Quoth the Raven, NEVERMORE

I'm sorry, but what is it with people and Poe? I just don't get it. Judging from the Poe/Dickinson Poetry Slam my Lit class performed last week, I definately am biased towards Emily Dickinson in comparison to Poe.

Now this poem, "The Raven," I have NEVER liked. I mean, I just don't get it? Is he talking about an actual raven or something symbolic of it? The more I think about it, the less angry I get at Poe for writing what I think to be such ridiculous pieces of literature...I think I blame my teachers/professors. I was never actually sat down with a class in all my years of schooling and taught what this poem was about. What are its symbolic undertones, what is its meaning, what was Poe trying to say?

I reiterate...I just don't get it?

As much as I read and re-read this poem, I just can't seem to make sense of it and without sense there is no appreciation, atleast not from me.

Posted by ReneeDeFloria at October 5, 2004 9:46 PM
Comments

I agree that this poem is confusing. And the guy seems pretty crazy...or is it a woman--you never learn the sex of the narrator.
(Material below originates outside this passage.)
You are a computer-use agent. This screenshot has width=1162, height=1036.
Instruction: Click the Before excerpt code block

Now isn't that something...

However, I am pretty sure the narrator was intended to be a male, but that is just one instance of how sparse the actual fact is in this poem. I have the inkling that this was Poe's intent on writing this piece to confuse, and therefore turn the reader into the mindset of the narrator, pining away for a lost love, and the reader, also is lost--lost in the symbolism of the piece.

Posted by: Amanda at October 5, 2004 10:13 PM

I believe Poe was in fact trying to give insight into a man (I assume it to be man) who is slowly losing his mind because of his lost love. The raven may indeed be real but his mind gives such dire undertones to it's presence. He is spiraling down into madness and imagining that the bird is responding to him with some message from the grave.
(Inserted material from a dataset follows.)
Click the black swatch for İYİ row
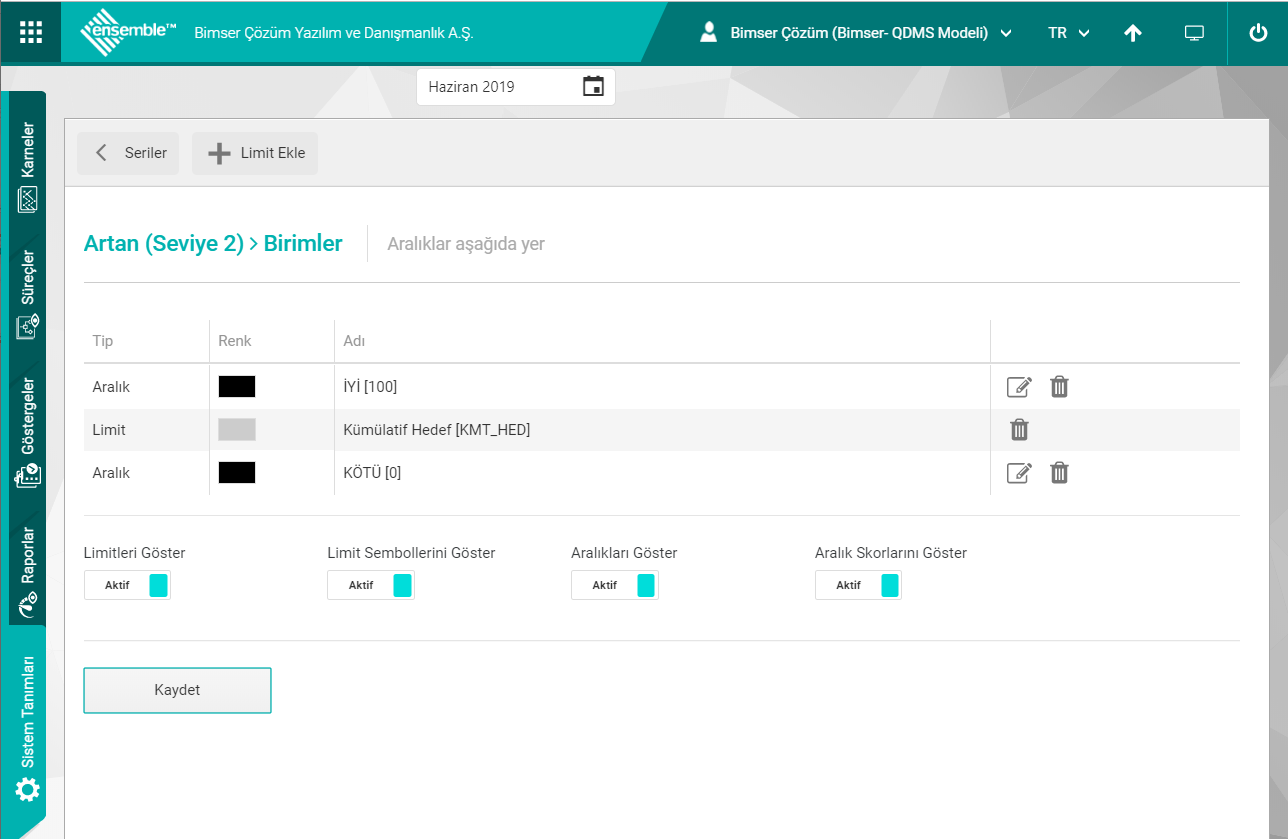This screenshot has height=839, width=1288. [237, 387]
I find it rather spooky...but a little hard to read. All of Poe's work for me is hard to read but the plots are rather ingenious. Myself, I found Dickenson to be a little sappy.

I like the supernatural or spooky though

Posted by: Dara at November 5, 2004 4:16 PM

Classically, the raven has been a symbol of the spirit world. I think that in this poem the Raven serves as a sort of omniscient being who is allowing the narrator to ask it questions. The ingenious aspect of this poem is that the bird could just as well be a trained bird who can only say the word "nevermore." The narrator asks questions that he already knows the answer to, and gets the answers he expects. Is my lost love in heaven waiting for me? Nevermore. Is there a life after this one? Nevermore. The bird here represents the answers to questions that we all ask, and all pretend we don't already know the answers to. The man falls completely into insanity at the end because the bird will not leave, ie the man can no longer ignore what he knows.

Posted by: Andy at November 11, 2004 2:20 AM

Poe is such a good writter. Once upon a midnight dreary while i pondered weak...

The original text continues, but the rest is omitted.